Ahora bien, ¿es que acaso un programa como el que gira en torno a estos grupos abiertamente separatistas, con un plan de acción, beligerante, que está orientado formalmente a la descomposición del Estado –atentando contra su integridad territorial, y por tanto, contra la soberanía nacional española-, no es ya en sí mismo una amenaza?, ¿y es que acaso una amenaza, no es una “acción”?, ¿es que amenazar no es actuar? En otros contextos, la mera amenaza, como no puede ser de otra manera, por ejemplo la amenaza de muerte, sí está contemplada ya como delito (art. 169-171 del Código penal), aunque tal amenaza después no se llegue a consumar (y se haya quedado en mera “idea”).

Pues bien, amparado bajo este manto jurídico ad hoc, el separatismo, es decir, estos grupos sediciosos que persiguen la descomposición de la nación, llevan años infiltrados en las instituciones realizando esa labor de zapa, de erosión institucional (en plenos municipales, autonómicos; en organismo administrativos, en escuelas, en hospitales, etc), utilizando al Estado autonómico como mecanismo para buscar la ruina del propio Estado que, absurdamente, les da cobijo.

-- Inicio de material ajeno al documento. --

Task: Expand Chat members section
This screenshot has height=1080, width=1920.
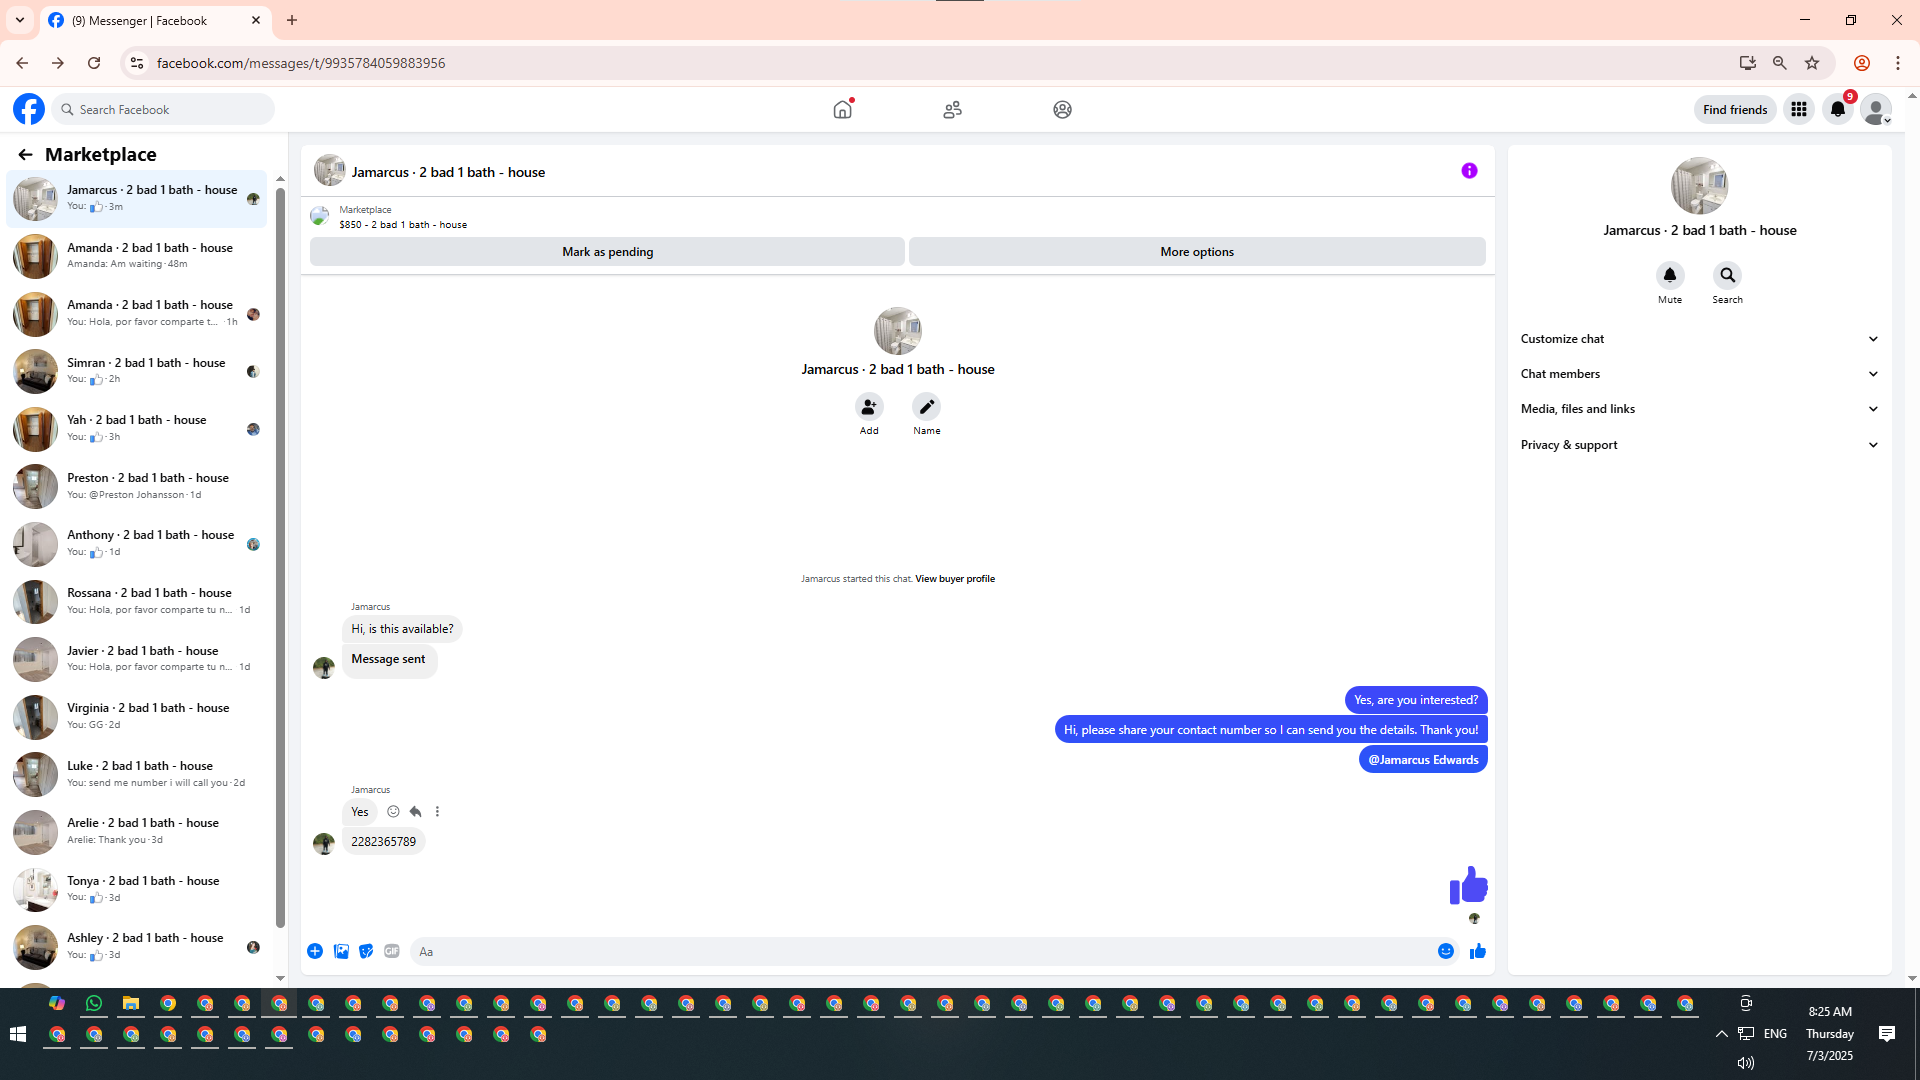Action: point(1699,374)
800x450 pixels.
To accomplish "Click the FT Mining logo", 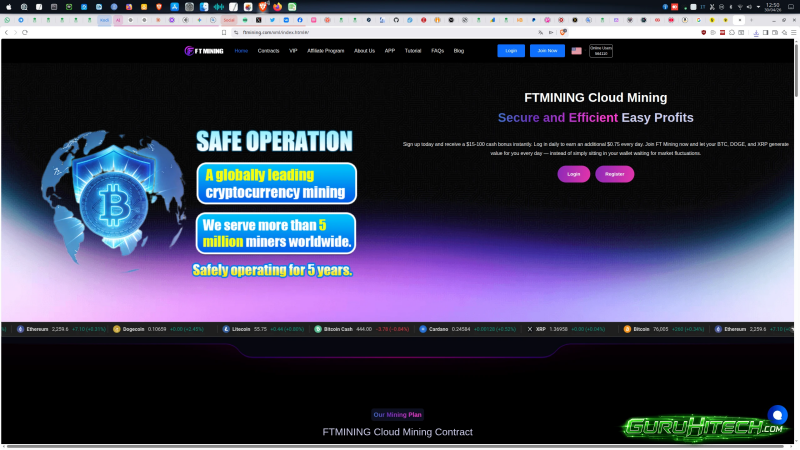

Parlamentos regionales, gobiernos regionales, etc. son instrumentos institucionales, muy poderosos, que permiten a estos grupos, una vez despenalizados sus fines separatistas, actuar a sus anchas para destruir el Estado.

En definitiva, cuando existen asociaciones políticas cuya única razón de ser (y así se pone formalmente de manifiesto en los programas de PdCAT, ERC, PNV, CUP, Bildu, BNG, etc.) es la de atentar contra el interés común y procurar la fragmentación y disolución de la Nación, entonces no se les puede llamar partidos políticos sin más, sino, más bien, grupos de presión sediciosos de naturaleza separatista, grupos cuya mera existencia es una amenaza en toda regla para el bien común.

En este punto, la disyuntiva entre estas facciones y el Estado es una disyuntiva fuerte, y sería bueno que, como españoles, lo entendiésemos lo antes posible: o triunfa el Estado, o triunfa la sedición (tercero excluido). O el Estado manda a la ilegalidad a esas facciones, o será el Estado el que desaparezca. César o nada.

Pedro Insua es profesor de Filosofía y autor de los libros 'Hermes Católico' y 'Guerra y Paz en el Quijote'.